▸ EXERCISE INSTRUCTIONS:
Could you copy every line from the material below in which "Dollhouse" appears?

▸ RECORDS FOR PROCESSING:
══════
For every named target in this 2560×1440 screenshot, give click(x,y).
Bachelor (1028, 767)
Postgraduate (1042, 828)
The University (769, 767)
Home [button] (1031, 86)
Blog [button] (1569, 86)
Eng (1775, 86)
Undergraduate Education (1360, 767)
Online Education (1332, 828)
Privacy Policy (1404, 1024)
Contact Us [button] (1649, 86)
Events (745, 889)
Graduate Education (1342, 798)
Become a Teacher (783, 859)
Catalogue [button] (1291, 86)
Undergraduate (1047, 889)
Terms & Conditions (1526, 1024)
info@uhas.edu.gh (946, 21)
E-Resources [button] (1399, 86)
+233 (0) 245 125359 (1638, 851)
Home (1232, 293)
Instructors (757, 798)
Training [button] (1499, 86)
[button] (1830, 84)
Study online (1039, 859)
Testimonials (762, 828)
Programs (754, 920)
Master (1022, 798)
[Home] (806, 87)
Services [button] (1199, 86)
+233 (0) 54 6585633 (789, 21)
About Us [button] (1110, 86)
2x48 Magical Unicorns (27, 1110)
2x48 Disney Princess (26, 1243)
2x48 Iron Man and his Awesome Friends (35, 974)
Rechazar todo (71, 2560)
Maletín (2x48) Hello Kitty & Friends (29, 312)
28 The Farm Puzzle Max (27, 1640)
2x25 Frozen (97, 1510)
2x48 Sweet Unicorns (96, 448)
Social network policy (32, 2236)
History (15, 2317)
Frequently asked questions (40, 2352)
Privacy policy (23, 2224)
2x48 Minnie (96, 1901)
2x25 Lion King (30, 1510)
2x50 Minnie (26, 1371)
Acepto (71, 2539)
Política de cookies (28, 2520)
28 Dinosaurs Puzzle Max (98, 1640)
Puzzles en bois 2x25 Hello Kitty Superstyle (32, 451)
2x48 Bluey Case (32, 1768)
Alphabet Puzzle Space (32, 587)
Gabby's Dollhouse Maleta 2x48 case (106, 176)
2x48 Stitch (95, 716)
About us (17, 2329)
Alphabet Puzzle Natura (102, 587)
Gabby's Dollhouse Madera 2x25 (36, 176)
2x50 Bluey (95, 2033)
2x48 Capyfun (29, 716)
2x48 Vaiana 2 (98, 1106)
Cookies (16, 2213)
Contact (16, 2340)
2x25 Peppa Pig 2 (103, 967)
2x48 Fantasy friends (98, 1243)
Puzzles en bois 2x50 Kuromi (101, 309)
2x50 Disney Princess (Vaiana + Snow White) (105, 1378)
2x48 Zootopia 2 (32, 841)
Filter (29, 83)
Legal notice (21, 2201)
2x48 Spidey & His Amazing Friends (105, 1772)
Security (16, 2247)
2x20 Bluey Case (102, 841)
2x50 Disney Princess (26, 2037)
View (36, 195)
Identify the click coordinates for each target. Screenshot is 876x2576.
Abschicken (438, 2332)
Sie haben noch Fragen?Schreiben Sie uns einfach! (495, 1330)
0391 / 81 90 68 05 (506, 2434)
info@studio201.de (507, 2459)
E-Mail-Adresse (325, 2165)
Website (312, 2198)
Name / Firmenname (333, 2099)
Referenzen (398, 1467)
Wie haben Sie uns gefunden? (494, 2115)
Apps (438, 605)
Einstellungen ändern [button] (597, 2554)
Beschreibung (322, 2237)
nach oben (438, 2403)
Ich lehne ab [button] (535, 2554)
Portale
══════
▸ ANSWER BOX:
Gabby's Dollhouse Maleta 2x48 case (106, 176)
Gabby's Dollhouse Madera 2x25 (36, 176)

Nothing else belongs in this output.